* _GIVEN TEXT_:
** start **

In Study 2, participants read an article about a new energy bar that offered mental-alertness benefits at a higher cost than conventional energy bars. The mental-alertness benefit was driven by a fictional natural supplement in the energy bar (“cara berries”). The energy-bar article described a research study in which 340 participants were randomly assigned to eat either one conventional energy bar or one cara berry energy bar each day for a week (for an example of the small-effect article version, see the Appendix). Participants in the article self-reported their own mental alertness both at the beginning and end of the week on a 5-point scale from 1 (very low) to 5 (very high). Participants who ate cara berry bars showed larger increases in self-reported mental alertness by the end of the week than those who ate conventional energy bars. Similar to Study 1, there were three versions of the article; in all three versions, participants who ate conventional energy bars went from an average mental-alertness rating of 1.50 to 1.52 by the end of the week. In the small-effect version (read by participants in the small-effect-with-prompt and small-effect-no-prompt conditions), participants who ate cara berry energy bars went from an average mental-alertness rating of 1.50 to 1.56 (increase of 0.06 points), whereas in the large-effect version (read by participants in the large-effect condition), the improvement was from 1.50 to 3.5 (increase of 2 points). In the general-effect version (read by participants in the no-effect-size-information condition), the article did not specify the magnitude of the mental-alertness improvement from the cara berry bars, merely stating: “By the end of the week, participants who ate the cara berry energy bars showed larger increases in average mental alertness ratings compared to those who ate the conventional energy bars.” In all three versions, the energy-bar article concluded by stating that the cara berry bars were twice as expensive as conventional energy bars. After reading the article, participants reported the likelihood that they would purchase the new energy bar.

Outcome measures

Meaningfulness rating

Only participants in the small-effect-with-prompt conditions were then prompted to consider the meaningfulness of the improvement from the intervention in relation to its cost. Depending on the study, participants were asked: “On a scale from 0 (not at all) to 100 (very much), to what extent do you think the improvement in [math proficiency/mental alertness] from [completing the new math curriculum/eating cara berry energy bars] is worth the additional cost?” Participants responded using a sliding scale that originated at the midpoint. In Study 1, if the meaningfulness rating was less than 50, participants received a follow-up open-ended question that asked: “How large of a change in math proficiency would you consider to be a meaningful improvement?” The purpose of this follow-up was to verify whether laypeople agreed with our own estimate of a meaningfully large improvement in math proficiency in this context (i.e., 10%). In Study 2, if the meaningfulness rating was less than 50, participants were then asked: “What amount of improvement in mental alertness from eating cara berry energy bars would make these bars worth the added cost (if any)? For example, going from an average mental alertness rating of 1.0 to 2.0 by the end of the week would be an improvement of 1 point in mental alertness.” We gave all participants an example of a possible improvement amount to make it clear what we meant by “improvement” and to dissuade participants from giving impossible responses (e.g., improvements greater than 5 points). If participants’ meaningfulness rating was 50 or larger, they were asked what amount of improvement would make the cara berry bars not worth the added cost. These open-ended follow-up questions allowed us to measure thresholds for perceived “meaningful” and “not meaningful” improvements.

** end **

* _MATERIAL SUPPLIED_:
** start **

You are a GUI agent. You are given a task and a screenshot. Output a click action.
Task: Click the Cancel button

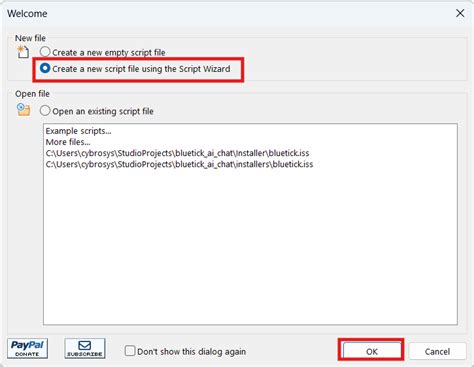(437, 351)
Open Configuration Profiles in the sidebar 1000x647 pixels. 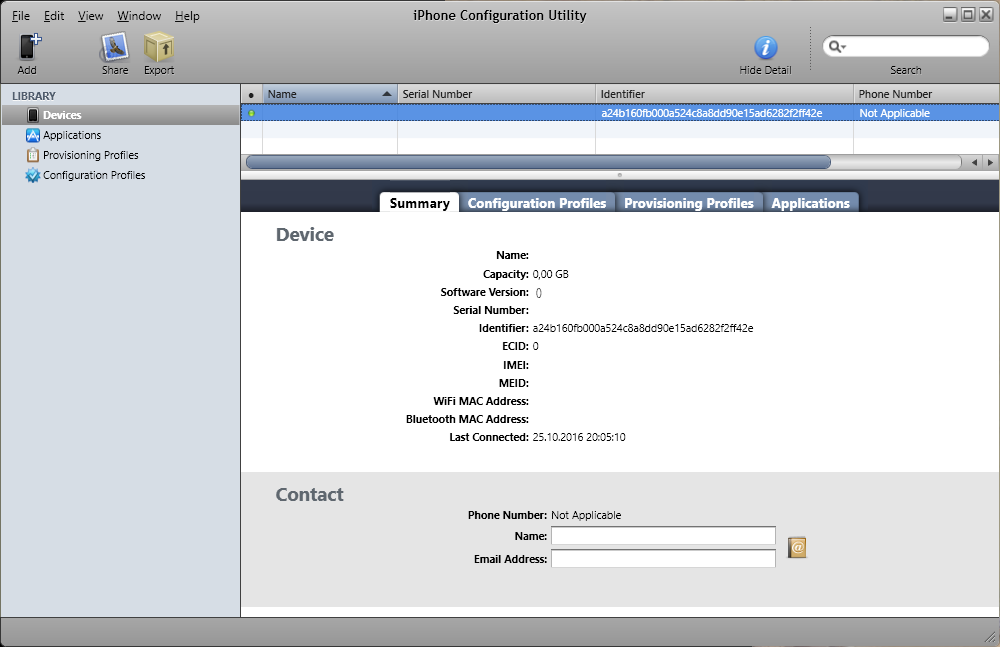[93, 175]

** end **
** start **

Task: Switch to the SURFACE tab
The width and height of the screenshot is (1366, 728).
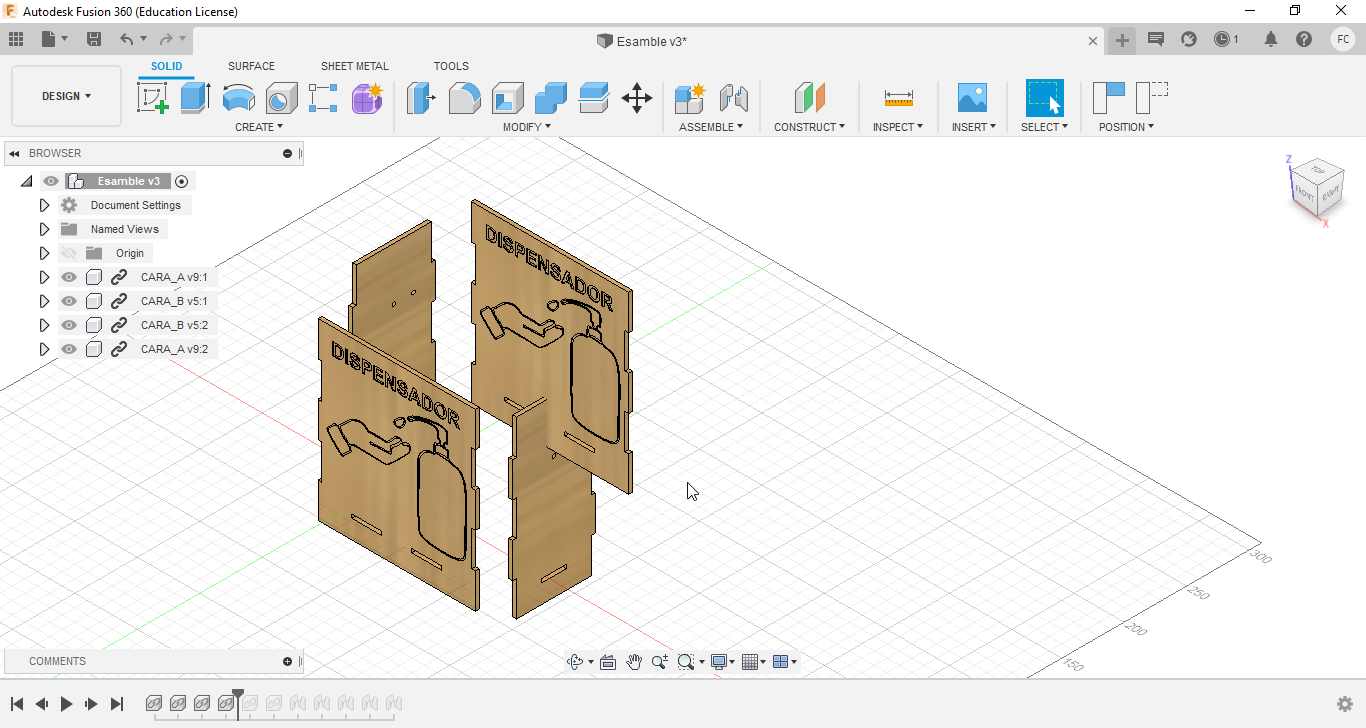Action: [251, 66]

** end **

In the energy-bar study passage, how much more did the cara berry bars cost than conventional energy bars? The material comes from a different source than the energy-bar study passage.

* _THE REPLY_:
They were twice as expensive.